Posts Tagged ‘Magellan’

Useful Information…Possibly

Writer Bill Bryson owns a house in the English countryside. While searching through his attic one day, he discovered a door which led to a small roof and a view of the surrounding area. The experience led Bryson to start thinking about the history of his new community and his new home. Those thoughts, in turn, led to his study of the various rooms in which we live, the contents of those rooms, and their origins. Here are a few of the insights which Bryson shards:

*The dining table was originally just a plain board which was put up at meal time. Eventually, the term “board” came to signify not only the table but also the meal itself. Thus, the expression “room & board”. Also, expressions such as “above board” meaning honest because ones hands were visible and “under the table” meaning dishonest.

*The creation of the fireplace changed everything. It enabled a building to have two stories which added more rooms and the opportunity for privacy.

*In 1884, just 128 years ago, a New England company introduced the concept of preserving food during ocean voyages by using ice from Wenham Lake in Massachusetts.

*Thomas Jefferson created the American French Fry.

*English clergymen preached against eating the potato because it grows underground (the domain of the Devil) and because the potato wasn’t specifically mentioned in the Bible.

*Ironically, people like Thomas Chippendale whom we no admire for their craftsmanship are also the people who created mass manufacturing.

*Christopher Columbus never set foot on the American continent. One significant accomplishment of Columbus’ voyages, however, was to introduce syphillis to the population of Europe.

*The Pacific Ocean was much bigger than Magellan anticipated. His crews ran out of food and were reduced to eating a mixture of rat droppings and wood shavings in order to stave off their hunger. (Yummy!) Only 18 members of Magellan’s original crew of 260 men survived the voyage. They became the first humans to circumvent the globe.

*60% of the world’s food varieties today originated in the Americas.

*The first coffee shop was created in London in a shed behind a church in 1652 (very pre-Starbucks!)

*In his diary entry for September 25, 1660 Samuel Peeps recorded the first known English language mention of tea.
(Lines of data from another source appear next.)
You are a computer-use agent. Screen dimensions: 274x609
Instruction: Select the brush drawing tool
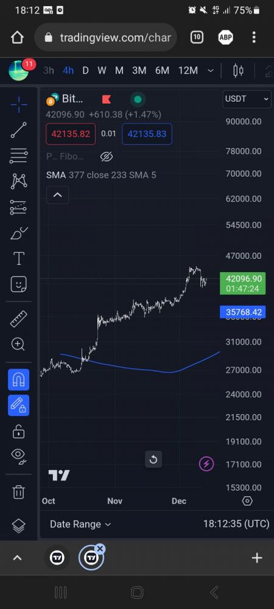19,233
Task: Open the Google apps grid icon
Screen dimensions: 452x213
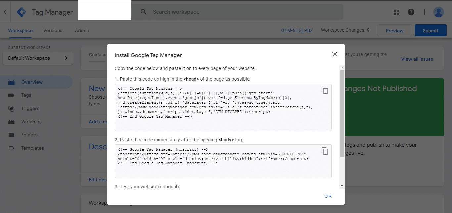Action: click(x=396, y=12)
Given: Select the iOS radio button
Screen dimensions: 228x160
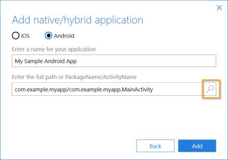Looking at the screenshot, I should (x=16, y=36).
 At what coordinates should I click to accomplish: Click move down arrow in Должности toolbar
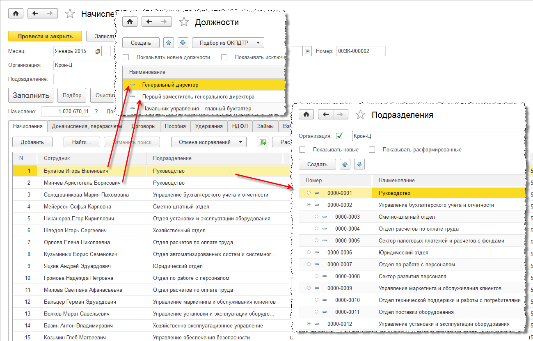click(183, 43)
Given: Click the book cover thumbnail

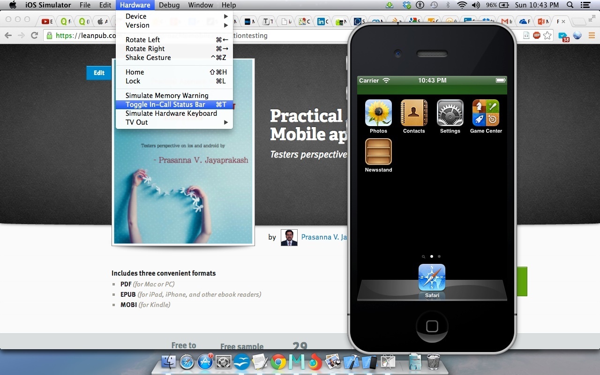Looking at the screenshot, I should tap(183, 188).
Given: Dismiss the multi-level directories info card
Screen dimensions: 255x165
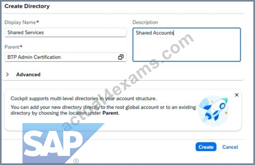Looking at the screenshot, I should pos(237,95).
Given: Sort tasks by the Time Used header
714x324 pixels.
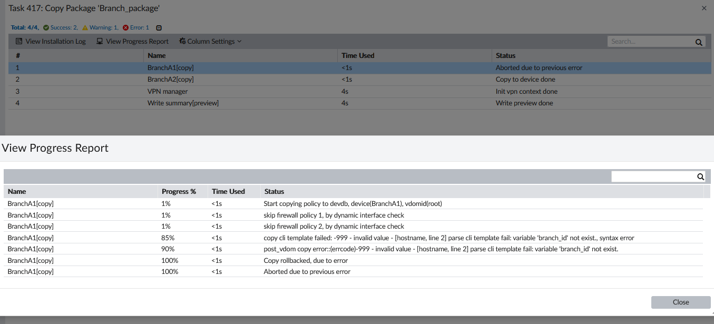Looking at the screenshot, I should coord(358,55).
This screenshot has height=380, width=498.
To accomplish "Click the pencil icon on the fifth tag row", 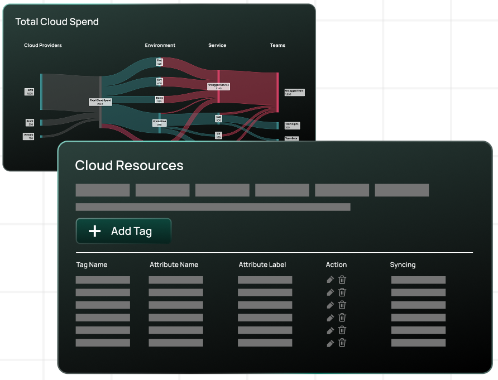I will (x=330, y=330).
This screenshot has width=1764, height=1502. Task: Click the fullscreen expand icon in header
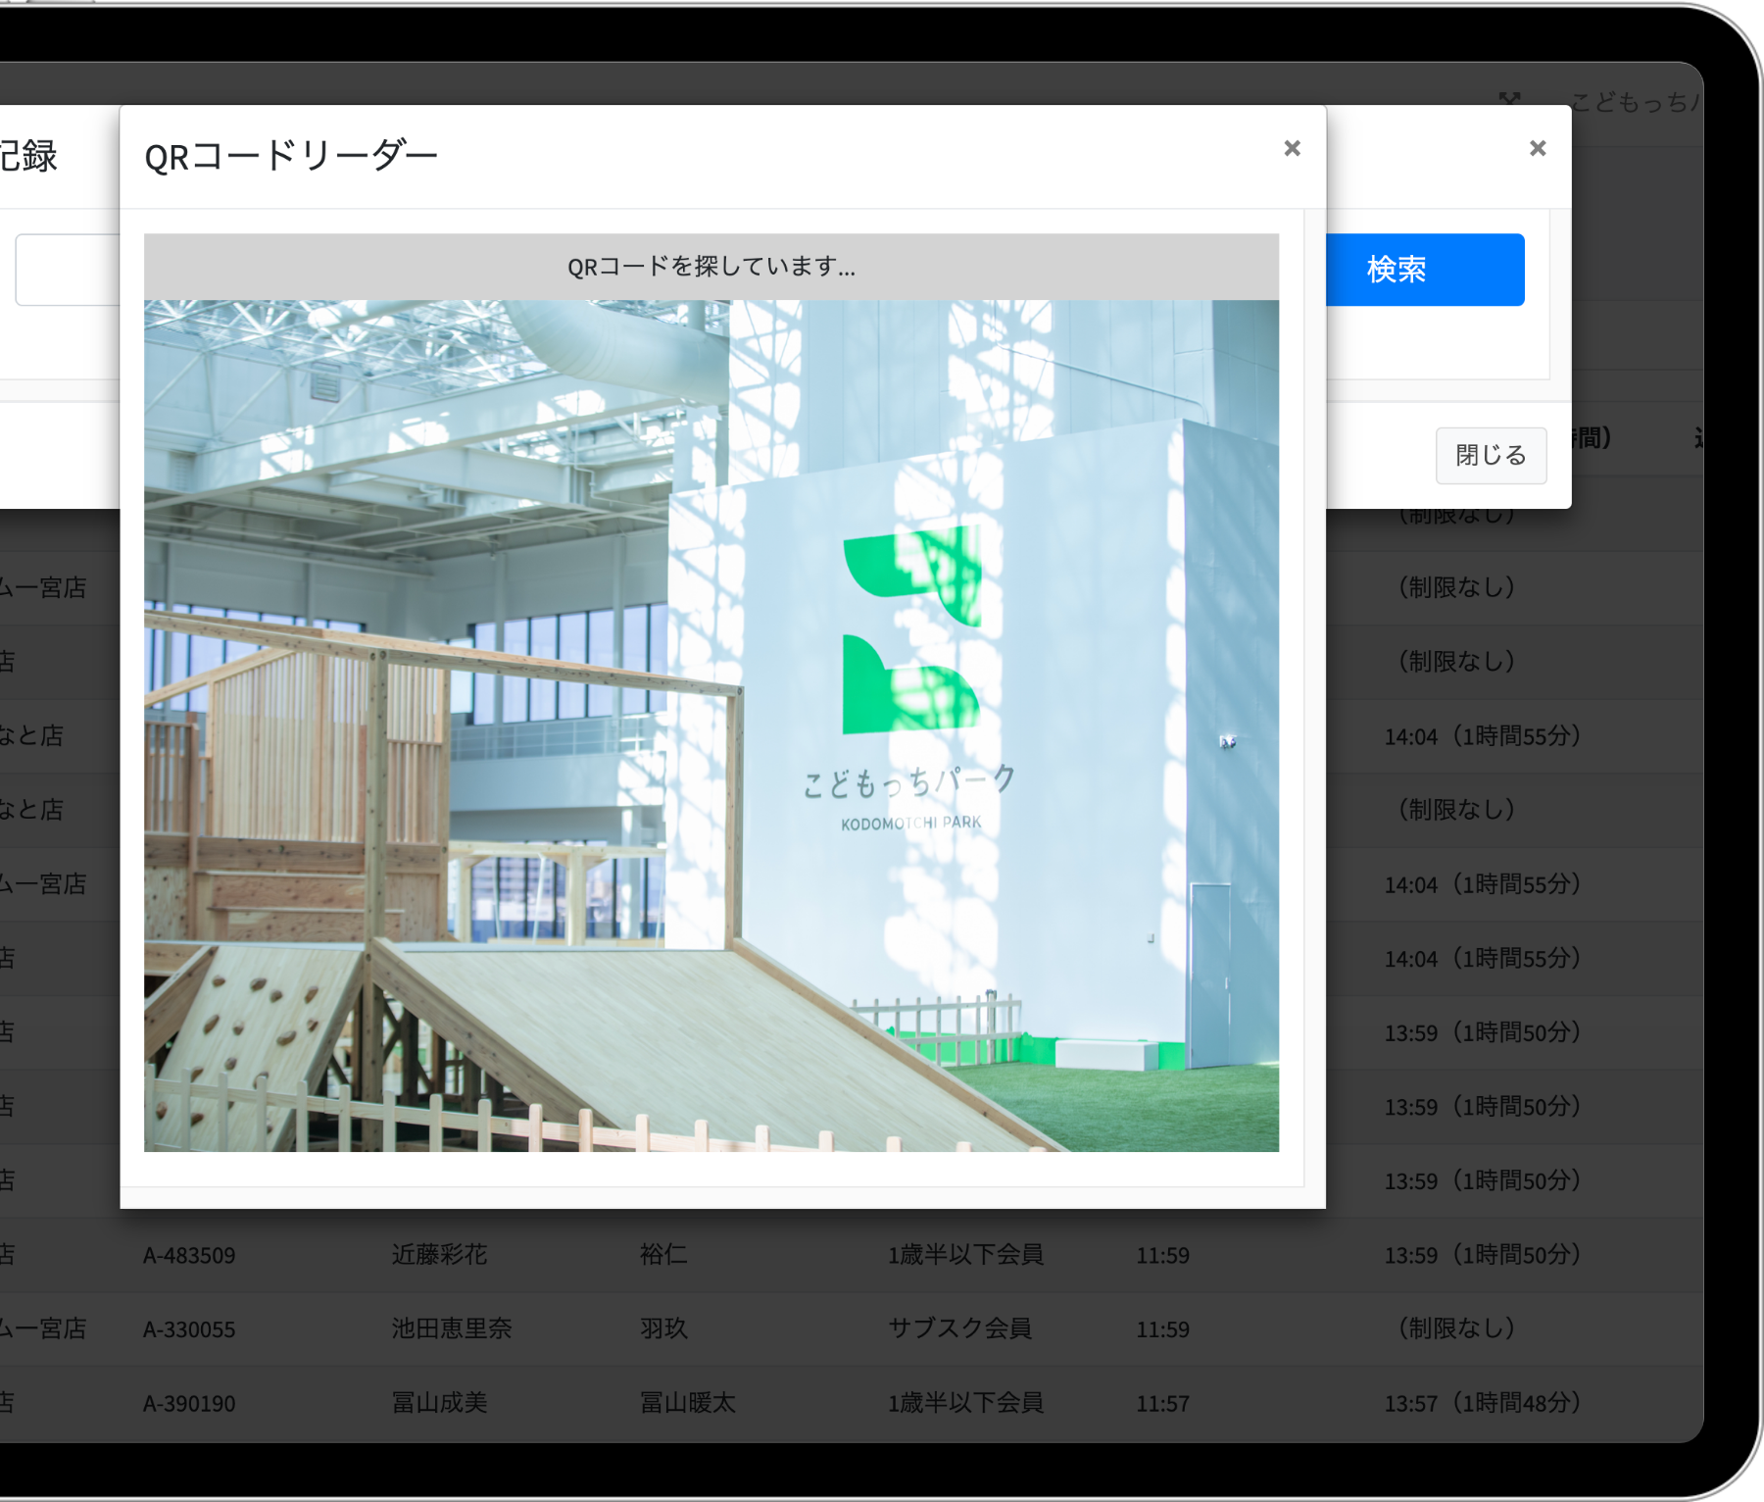1509,99
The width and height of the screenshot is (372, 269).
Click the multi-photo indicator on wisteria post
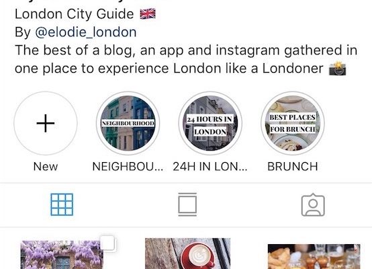click(x=107, y=243)
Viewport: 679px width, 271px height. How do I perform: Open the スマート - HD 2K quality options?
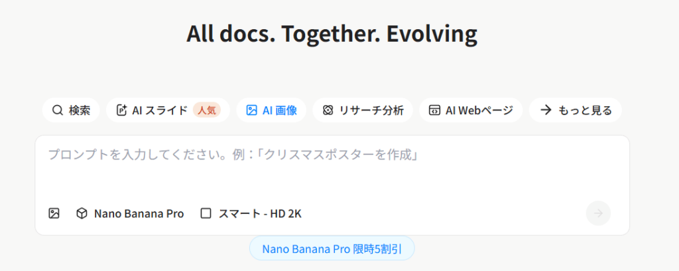point(260,213)
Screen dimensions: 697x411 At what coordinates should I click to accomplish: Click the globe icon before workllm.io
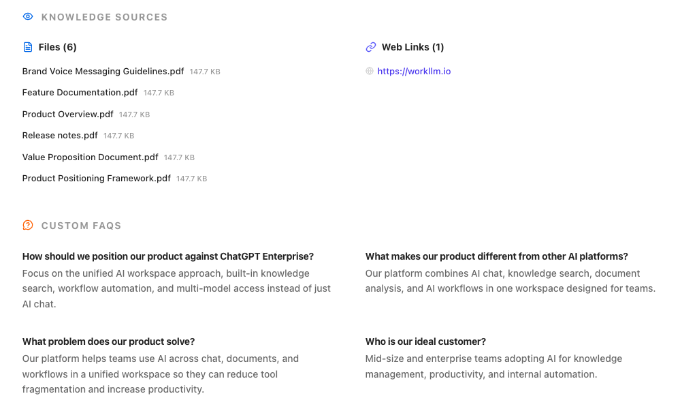click(x=370, y=71)
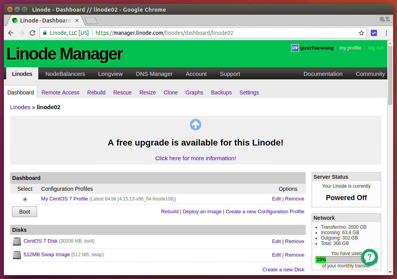The image size is (397, 279).
Task: Bookmark this page with the star icon
Action: [361, 33]
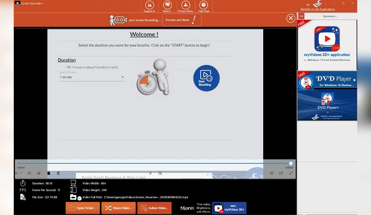Click the replay icon beside play
The width and height of the screenshot is (371, 215).
click(160, 173)
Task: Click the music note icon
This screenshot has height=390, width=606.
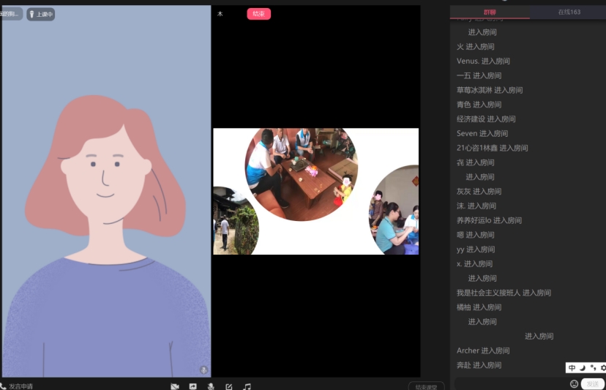Action: pyautogui.click(x=247, y=386)
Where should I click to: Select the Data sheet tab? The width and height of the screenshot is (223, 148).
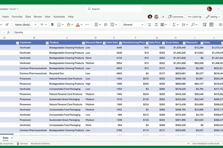(6, 138)
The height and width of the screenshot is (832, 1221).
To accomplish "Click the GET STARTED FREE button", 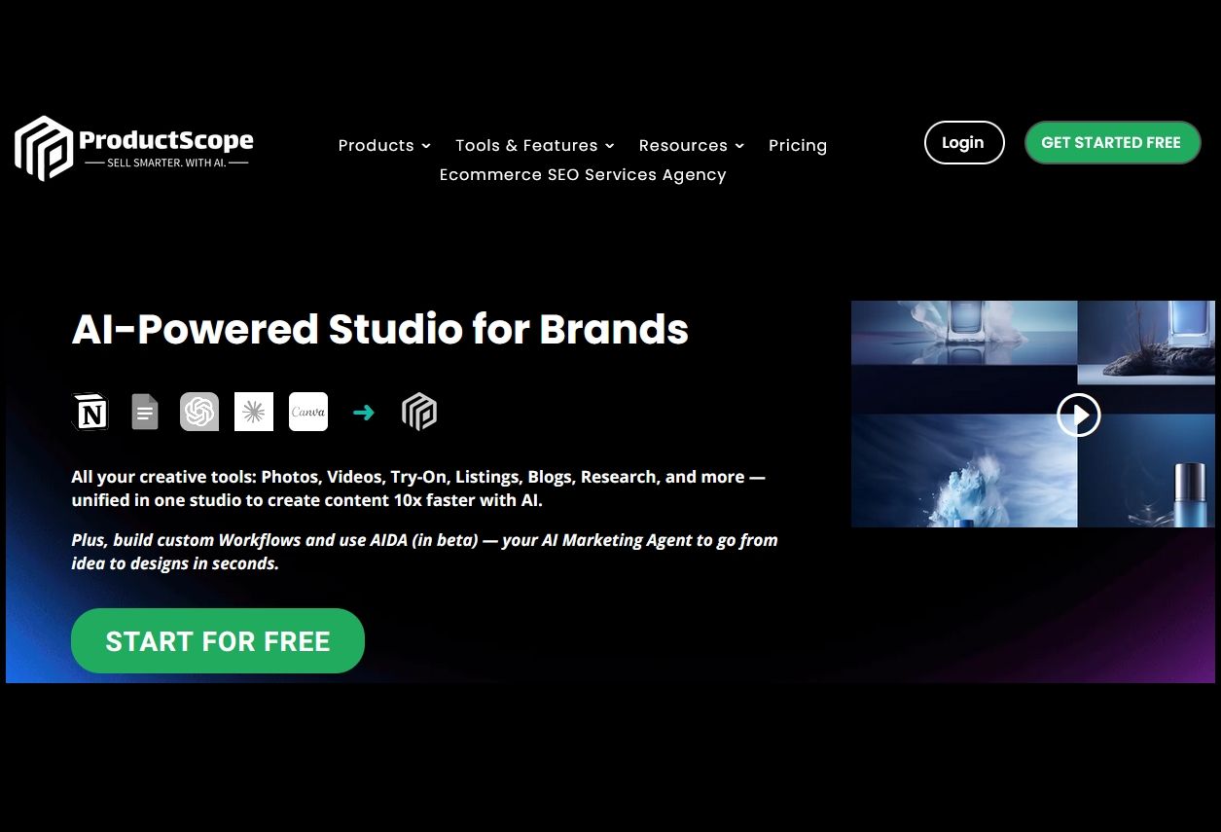I will click(x=1112, y=142).
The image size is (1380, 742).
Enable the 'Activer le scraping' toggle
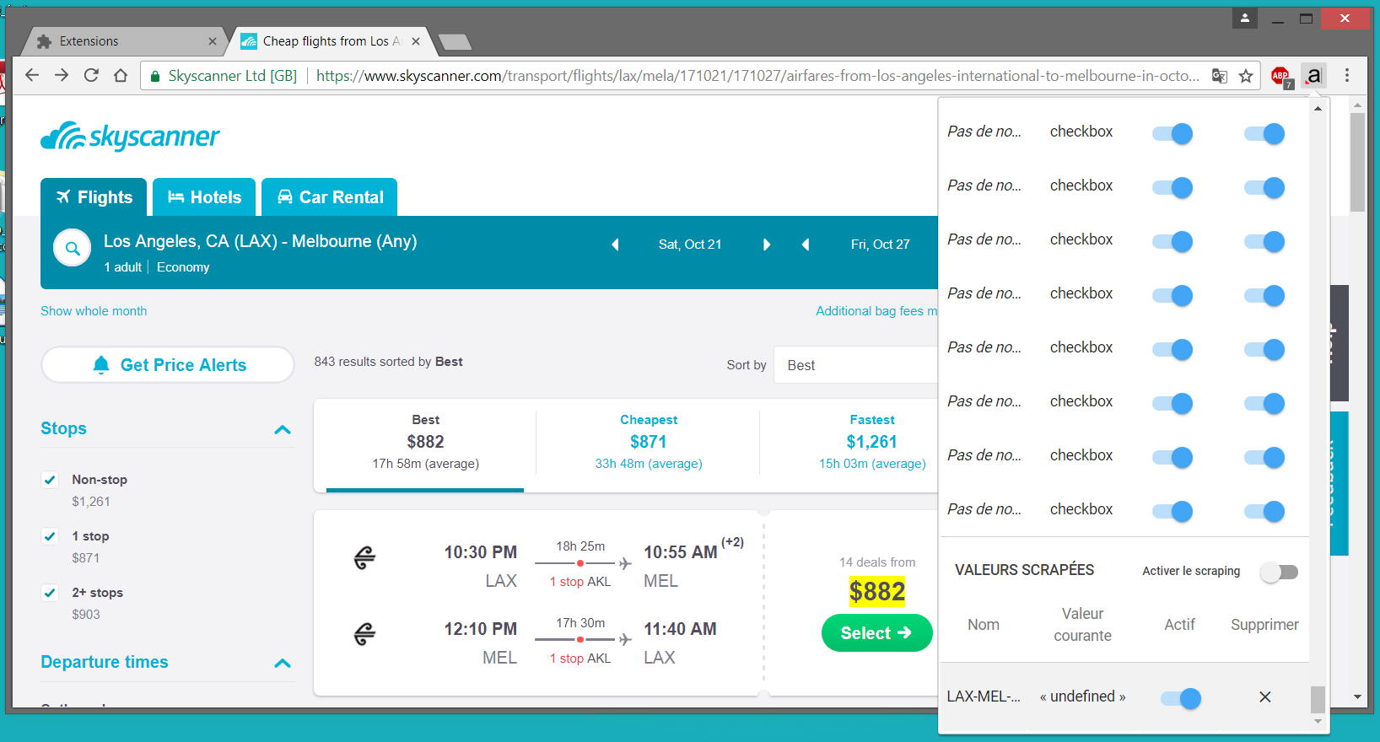point(1279,573)
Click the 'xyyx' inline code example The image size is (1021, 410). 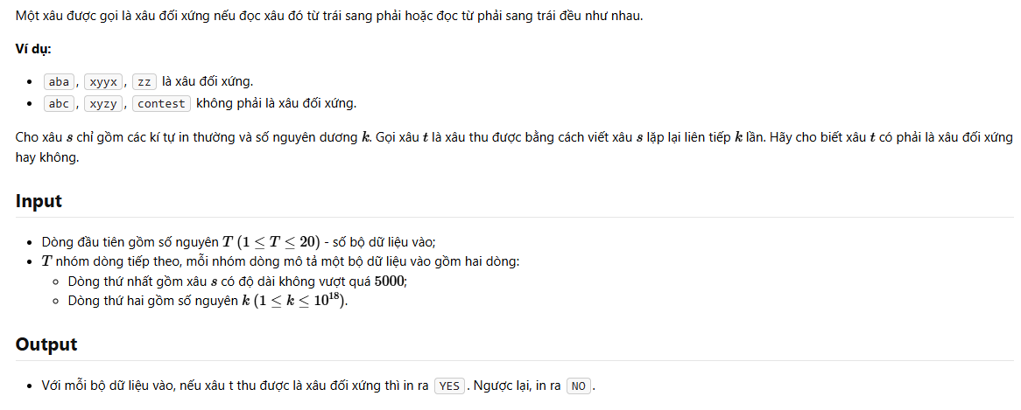click(x=102, y=82)
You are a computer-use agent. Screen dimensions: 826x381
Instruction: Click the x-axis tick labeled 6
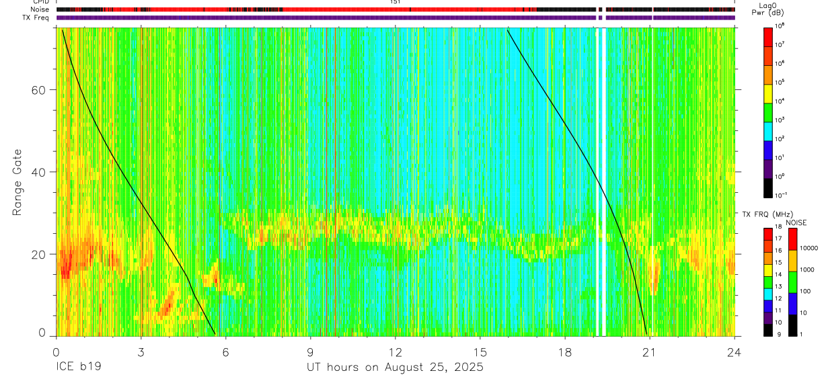[225, 351]
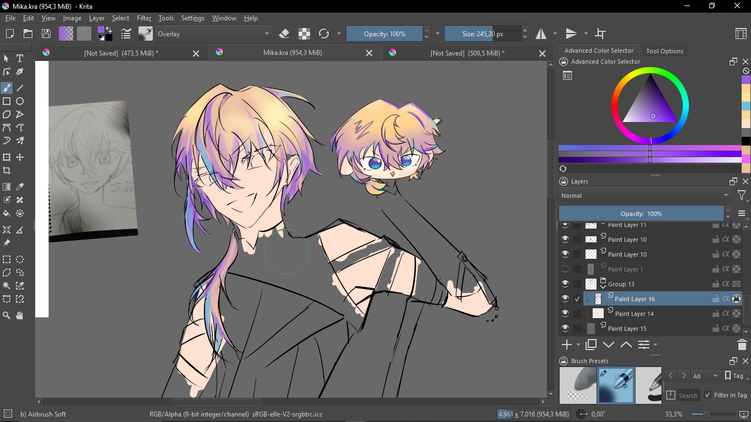The height and width of the screenshot is (422, 751).
Task: Open the Filter menu
Action: [x=144, y=18]
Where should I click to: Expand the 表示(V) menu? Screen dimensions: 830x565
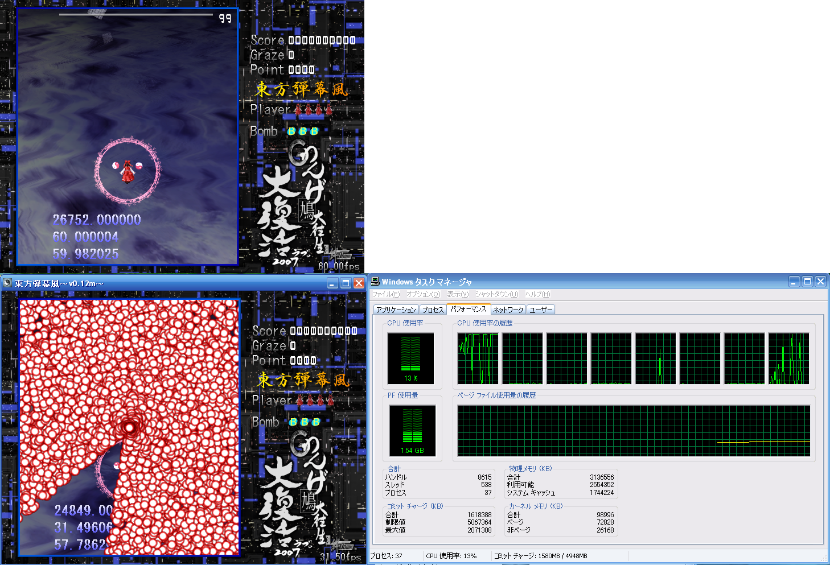click(458, 294)
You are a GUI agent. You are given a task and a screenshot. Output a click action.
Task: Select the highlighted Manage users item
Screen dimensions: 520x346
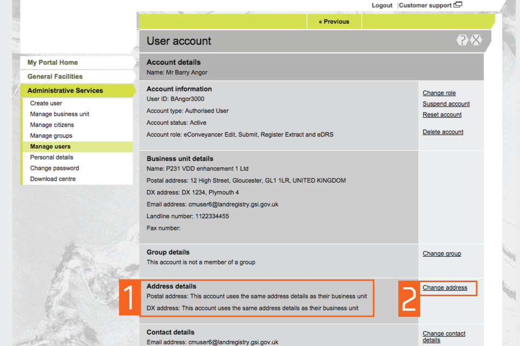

*Bryson suggests that classes on the history of marketing begin with the story of how the British encouraged opium sales in China.

*If you flush a toilet with the seat up, germs linger in the air for up to 2 hours.

*During the early days of indoor plumbing, water closets were reserved for the servant class. The upper classes thought indoor toilets were demeaning and preferred outhouses.

*In 1716, Thomas Jefferson built Monticello on the edge of the known world. It’s telling that he faced the front of the house toward the wilderness rather than toward civilization.

*When Jefferson died on 7/4/1826, he was $ 100K in debt. His daughter tried to sell Monticello for

$ 70K but eventually sold it for only $ 7,000.

*Prior to the Revolutionary War, the British enforced a law which ordered that goods sold to America had to first pass through England. Consequently, something produced in Cuba would have to first travel across the Atlantic to England and then back to the American colonies.

*Falls from stairs rank as the 2nd most common cause of accidental death.

*Amazingly, we’ve had electricity and phones for as long as we’ve known that germs cause disease.

*The invention of the cotton gin by Eli Whitney, who lived in Massachusetts and was a Yale grad, increased the amount of slavery in the South. Prior to the cotton gin’s invention, slavery was on the decline. Its invention also turned child labor into a necessity because the kids were small enough to access problem areas and paved the way for the Civil War. (Talk about unintended consequences).

*Bryson makes Charles Darwin’s sometimes tragic story come alive in a way that I’ve never heard it told before.

*It takes the average citizen of Tajikistan a whole year to produce the same amount of carbon emissions as it does for the average European to produce in 2.5 days and for an average American to produce in just 28 hours.

These are just a few of the interesting insights which Bill Bryson brings to our attention about many of the things we take for granted in our daily lives. If you’re as fascinated about this stuff as I am,  I think you’ll enjoy this book.

In closing, Bryson gives us something to think about: Is it possible that in our endless quest to fill our lives with comfort and happiness that we’re creating a world that has neither?